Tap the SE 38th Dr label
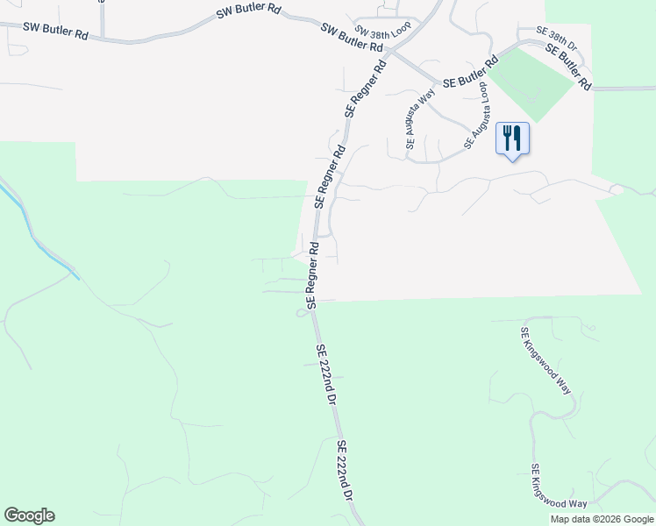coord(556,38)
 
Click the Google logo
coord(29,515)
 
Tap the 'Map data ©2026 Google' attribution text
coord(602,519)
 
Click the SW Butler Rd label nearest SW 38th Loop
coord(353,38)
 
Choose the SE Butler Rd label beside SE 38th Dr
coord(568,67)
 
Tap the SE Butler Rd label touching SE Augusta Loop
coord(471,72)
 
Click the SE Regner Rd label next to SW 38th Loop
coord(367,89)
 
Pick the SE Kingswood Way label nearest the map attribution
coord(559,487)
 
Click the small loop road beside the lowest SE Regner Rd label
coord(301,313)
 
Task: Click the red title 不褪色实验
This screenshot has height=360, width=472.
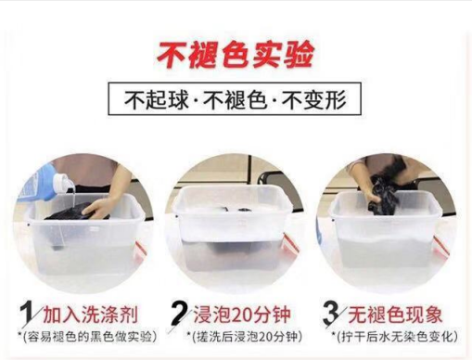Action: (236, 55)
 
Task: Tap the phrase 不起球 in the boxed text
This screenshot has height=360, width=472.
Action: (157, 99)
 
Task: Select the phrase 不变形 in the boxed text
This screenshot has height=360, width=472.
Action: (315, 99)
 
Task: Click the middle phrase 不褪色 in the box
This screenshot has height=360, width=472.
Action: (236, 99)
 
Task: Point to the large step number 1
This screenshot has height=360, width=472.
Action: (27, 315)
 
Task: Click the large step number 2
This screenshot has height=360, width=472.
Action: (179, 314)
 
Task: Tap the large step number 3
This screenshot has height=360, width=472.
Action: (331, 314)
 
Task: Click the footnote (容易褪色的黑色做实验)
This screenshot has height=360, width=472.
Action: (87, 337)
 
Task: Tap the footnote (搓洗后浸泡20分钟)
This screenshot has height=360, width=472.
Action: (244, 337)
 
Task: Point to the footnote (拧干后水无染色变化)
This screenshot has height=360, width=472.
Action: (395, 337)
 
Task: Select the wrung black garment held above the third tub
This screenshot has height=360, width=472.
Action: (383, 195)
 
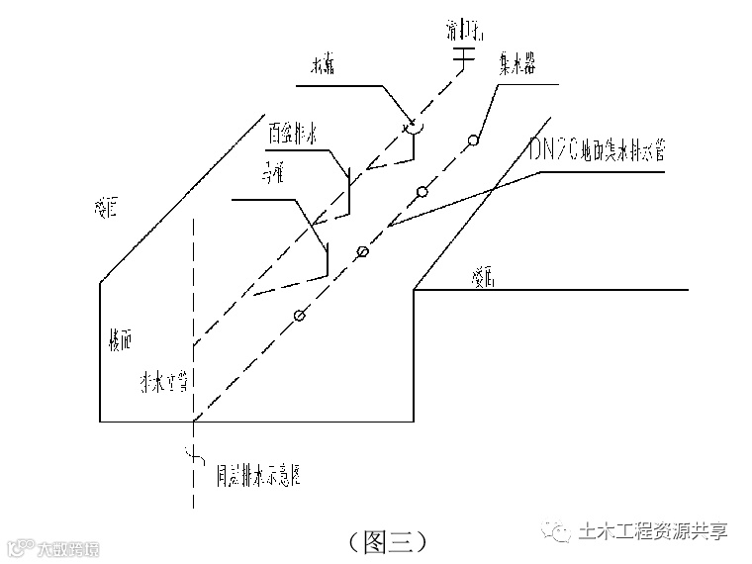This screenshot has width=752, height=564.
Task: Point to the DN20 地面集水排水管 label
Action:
----------
Given exercise:
Copy out all of the entries above word for word, leaving out the pictures.

Output for this task:
Tap the SE 38th Dr label
coord(556,38)
 
Click the Google logo
coord(29,515)
 
Tap the 'Map data ©2026 Google' attribution text
coord(602,519)
 
Click the SW Butler Rd label nearest SW 38th Loop
coord(353,38)
 
Choose the SE Butler Rd label beside SE 38th Dr
coord(568,67)
 
Tap the SE Butler Rd label touching SE Augusta Loop
coord(471,72)
 
Click the SE Regner Rd label next to SW 38th Loop
coord(367,89)
 
Pick the SE Kingswood Way label nearest the map attribution
coord(559,487)
 
Click the small loop road beside the lowest SE Regner Rd label
coord(301,313)
 
Task: Click the red title 不褪色实验
This screenshot has height=360, width=472.
Action: (236, 55)
 
Task: Tap the phrase 不起球 in the boxed text
This screenshot has height=360, width=472.
Action: (157, 99)
 
Task: Select the phrase 不变形 in the boxed text
This screenshot has height=360, width=472.
Action: (315, 99)
 
Task: Click the middle phrase 不褪色 in the box
This screenshot has height=360, width=472.
Action: (236, 99)
 
Task: Point to the large step number 1
This screenshot has height=360, width=472.
Action: (27, 315)
 
Task: Click the large step number 2
This screenshot has height=360, width=472.
Action: (179, 314)
 
Task: Tap the large step number 3
This screenshot has height=360, width=472.
Action: (331, 314)
 
Task: Click the footnote (容易褪色的黑色做实验)
This screenshot has height=360, width=472.
Action: (87, 337)
 
Task: Tap the footnote (搓洗后浸泡20分钟)
This screenshot has height=360, width=472.
Action: (244, 337)
 
Task: Point to the footnote (拧干后水无染色变化)
This screenshot has height=360, width=472.
Action: (395, 337)
 
Task: Select the wrung black garment held above the third tub
This screenshot has height=360, width=472.
Action: (383, 195)
 
This screenshot has width=752, height=564.
Task: Point to the DN20 地面集水排水管 label
Action:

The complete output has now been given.